🤖 AI Summary
This study addresses the scalability limitations of traditional van Hiele geometric reasoning level assessments, which rely on expert manual analysis of open-ended responses. To overcome this challenge, the authors construct a theory-informed structured dictionary encompassing 33 fine-grained geometric reasoning skills and propose a novel, theory-driven framework for automatically diagnosing pre-service teachers’ van Hiele levels from open-ended answers. The framework explicitly incorporates skill-level information by integrating retrieval-augmented generation (RAG) with multi-task learning (MTL) to enable skill-aware classification. Experimental results on 226 teacher responses demonstrate that the proposed approach significantly outperforms baseline methods lacking explicit skill information, offering an effective and scalable solution for large-scale assessment of geometric content knowledge.
📝 Abstract
Assessing teachers' geometric content knowledge is essential for geometry instructional quality and student learning, but difficult to scale. The Van Hiele model characterizes geometric reasoning through five hierarchical levels. Traditional Van Hiele assessment relies on manual expert analysis of open-ended responses. This process is time-consuming, costly, and prevents large-scale evaluation. This study develops an automated approach for diagnosing teachers' Van Hiele reasoning levels using large language models grounded in educational theory. Our central hypothesis is that integrating explicit skills information significantly improves Van Hiele classification. In collaboration with mathematics education researchers, we built a structured skills dictionary decomposing the Van Hiele levels into 33 fine-grained reasoning skills. Through a custom web platform, 31 pre-service teachers solved geometry problems, yielding 226 responses. Expert researchers then annotated each response with its Van Hiele level and demonstrated skills from the dictionary.
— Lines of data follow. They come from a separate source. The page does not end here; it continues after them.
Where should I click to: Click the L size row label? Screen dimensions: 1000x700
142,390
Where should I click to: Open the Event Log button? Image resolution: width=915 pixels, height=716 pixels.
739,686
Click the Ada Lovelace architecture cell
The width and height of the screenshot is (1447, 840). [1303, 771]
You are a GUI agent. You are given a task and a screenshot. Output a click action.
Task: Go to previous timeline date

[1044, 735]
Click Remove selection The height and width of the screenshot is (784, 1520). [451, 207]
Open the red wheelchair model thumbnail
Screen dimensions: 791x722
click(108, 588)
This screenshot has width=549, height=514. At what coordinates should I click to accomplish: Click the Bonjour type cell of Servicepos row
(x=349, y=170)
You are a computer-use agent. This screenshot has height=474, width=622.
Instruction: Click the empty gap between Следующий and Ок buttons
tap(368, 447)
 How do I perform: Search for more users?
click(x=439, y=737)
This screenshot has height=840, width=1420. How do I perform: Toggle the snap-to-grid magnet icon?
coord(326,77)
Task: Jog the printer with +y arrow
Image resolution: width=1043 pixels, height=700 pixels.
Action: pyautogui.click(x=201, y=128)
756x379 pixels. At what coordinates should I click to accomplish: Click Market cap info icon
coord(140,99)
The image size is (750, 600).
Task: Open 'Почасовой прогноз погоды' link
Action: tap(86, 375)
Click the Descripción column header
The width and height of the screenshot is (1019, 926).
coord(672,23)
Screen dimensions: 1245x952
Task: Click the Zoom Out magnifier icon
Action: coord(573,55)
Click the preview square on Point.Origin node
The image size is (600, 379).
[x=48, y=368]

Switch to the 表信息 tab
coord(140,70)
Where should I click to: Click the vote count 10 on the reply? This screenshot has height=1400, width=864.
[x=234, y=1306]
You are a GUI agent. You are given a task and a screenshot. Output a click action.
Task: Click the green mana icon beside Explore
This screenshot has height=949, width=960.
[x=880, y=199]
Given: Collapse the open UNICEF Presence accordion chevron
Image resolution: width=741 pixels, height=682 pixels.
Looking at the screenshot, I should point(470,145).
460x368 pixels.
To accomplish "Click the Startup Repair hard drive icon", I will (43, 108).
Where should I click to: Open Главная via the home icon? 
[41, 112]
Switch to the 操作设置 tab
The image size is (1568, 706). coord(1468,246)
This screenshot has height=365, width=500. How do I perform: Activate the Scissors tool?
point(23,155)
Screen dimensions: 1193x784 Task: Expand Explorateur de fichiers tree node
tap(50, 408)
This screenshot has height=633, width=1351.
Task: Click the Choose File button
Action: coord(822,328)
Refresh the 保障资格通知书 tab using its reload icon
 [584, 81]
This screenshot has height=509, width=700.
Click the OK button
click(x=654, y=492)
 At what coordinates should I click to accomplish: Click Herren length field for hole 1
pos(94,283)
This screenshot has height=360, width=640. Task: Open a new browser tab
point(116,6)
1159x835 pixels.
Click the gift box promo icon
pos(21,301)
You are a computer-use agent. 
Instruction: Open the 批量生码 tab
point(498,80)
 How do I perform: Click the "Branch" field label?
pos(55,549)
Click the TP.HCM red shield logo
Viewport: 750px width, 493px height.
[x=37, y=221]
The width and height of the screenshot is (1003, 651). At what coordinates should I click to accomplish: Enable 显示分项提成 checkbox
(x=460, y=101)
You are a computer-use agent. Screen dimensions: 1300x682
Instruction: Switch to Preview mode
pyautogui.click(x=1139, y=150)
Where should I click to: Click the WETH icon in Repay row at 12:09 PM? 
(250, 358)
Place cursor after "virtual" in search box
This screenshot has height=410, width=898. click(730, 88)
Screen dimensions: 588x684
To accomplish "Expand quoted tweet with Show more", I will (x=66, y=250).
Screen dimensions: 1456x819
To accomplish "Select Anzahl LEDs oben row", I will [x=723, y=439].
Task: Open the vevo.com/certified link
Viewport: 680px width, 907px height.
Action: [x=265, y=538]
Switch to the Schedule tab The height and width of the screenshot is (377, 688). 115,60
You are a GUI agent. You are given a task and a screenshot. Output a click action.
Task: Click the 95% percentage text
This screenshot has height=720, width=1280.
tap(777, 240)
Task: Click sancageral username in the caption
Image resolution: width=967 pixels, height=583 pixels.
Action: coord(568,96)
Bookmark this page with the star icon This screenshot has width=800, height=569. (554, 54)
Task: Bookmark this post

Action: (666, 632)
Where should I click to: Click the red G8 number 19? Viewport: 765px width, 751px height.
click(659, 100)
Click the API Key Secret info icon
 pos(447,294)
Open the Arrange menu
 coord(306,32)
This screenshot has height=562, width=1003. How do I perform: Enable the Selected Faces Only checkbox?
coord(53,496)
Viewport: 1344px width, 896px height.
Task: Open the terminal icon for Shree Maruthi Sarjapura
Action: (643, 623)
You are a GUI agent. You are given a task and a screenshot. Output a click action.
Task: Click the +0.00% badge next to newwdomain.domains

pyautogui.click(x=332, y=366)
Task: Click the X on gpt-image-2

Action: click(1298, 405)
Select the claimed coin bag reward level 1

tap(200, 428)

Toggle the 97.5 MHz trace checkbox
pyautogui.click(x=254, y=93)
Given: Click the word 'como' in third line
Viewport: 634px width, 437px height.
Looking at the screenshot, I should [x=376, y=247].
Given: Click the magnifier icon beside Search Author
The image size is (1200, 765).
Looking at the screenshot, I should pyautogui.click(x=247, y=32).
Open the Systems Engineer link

Using this annotated dataset, we implemented two classification approaches: (1) retrieval-augmented generation (RAG) and (2) multi-task learning (MTL). Each approach compared a skills-aware variant incorporating the skills dictionary against a baseline without skills information. Results showed that for both methods, skills-aware variants significantly outperformed baselines across multiple evaluation metrics. This work provides the first automated approach for Van Hiele level classification from open-ended responses. It offers a scalable, theory-grounded method for assessing teachers' geometric reasoning that can enable large-scale evaluation and support adaptive, personalized teacher learning systems.